My daddy is Irish. I know I focus a lot more on my Mexican side and it is mostly, I think because it is more recent. I’ve never been to Ireland. I know a lot less about Irish culture than I do about Mexican culture. In fact my Irish upbringing is some watered down Irish-Americanism. It is my dad hanging up a picture of RFK and JFK next to our Aztec calendar. It is my father getting tipsy while watching soccer games and singing Irish folk songs. It is my Irish-American grandfather making sure I went to “good” Irish Catholic mass. It is my uncle Kevin, telling my mom to make sure us kids never married English.

My Irish side is stereotypically Irish-American along with me having a disdain for those colonizing English.

My Mexican side is much more ubiquitous because I grew up with it.

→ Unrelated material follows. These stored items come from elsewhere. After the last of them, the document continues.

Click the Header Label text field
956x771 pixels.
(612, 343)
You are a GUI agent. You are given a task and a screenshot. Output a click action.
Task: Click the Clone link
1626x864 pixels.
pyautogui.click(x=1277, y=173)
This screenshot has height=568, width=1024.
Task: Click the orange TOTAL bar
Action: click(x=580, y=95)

I lived in Mexico, went to school in Mexico, visit it frequently, still have friends and close family there. My Mexican mother became a citizen only a couple years ago, while my Irish-American father has had family here in Ohio for generations.

Anyway, I’ve been thinking about this because yesterday at the rally someone from the Irish Lobby For Immigration Reform spoke and mentioned 50,000 undocumented Irish in the United States. I think that is something many of us forget is that there are many undocumented people here, not just from Mexico, not just from Latin America, but from all over the world.

I think the Irish-Mexican combination makes a lot of sense particularly in terms of Catholicism and immigration.

Reminds me of a quote from Bernadette Devlin McAliskey an Irish civil rights leader:

I was not very long there until, like water, I found my own level. ‘My people’ the people who know about oppression, discrimination, prejudice, poverty and the frustration and despair that they produce were not Irish Americans. They were black, Puerto Rican, Chicano. And those who were supposed to be ‘my people’, the Irish Americans who know about English misrule and the Famine and supported the civil-rights movement at home, and knew that Partition and England were the cause of the problem, looked and sounded to me like Orangemen. They said exactly the same things about blacks that the loyalists said about us at home. In New York, I was given the key to the city by the mayor, an honour not to be sneezed at. I gave it to the Black Panthers.


No Comments »

  1. James says:

    Irish? I thought you were… some *other* northern European heritage of which you disdain.

  2. xine says:

    That is so awesome!! It reminds me of an article I read last night in the New Yorker about young Iranian dissidents, one of whom identifies very strongly with hip-hop culture in the U.S. He says 50 cent and Eminem have so much to say about the Iranian political situation, oppression, underdogness etc.

  3. Roni says:

    “It is my dad hanging up a picture of RFK and JFK next to our Aztec calendar.”

    Chica does this mean we’re all a little Irish? Somewhere there’s a beautiful portrait of JFK that my great-grandma had in her home. And I know many other family members who also have the Kennedy pics up. Of course, next to the Pope, but we have an Aztec calendar! heehee

  4. antonio says:

    There’s actually a rider on the bill that makes it unapplicable to Irish undocs. there was an article about it in the NY Times a couple weeks ago.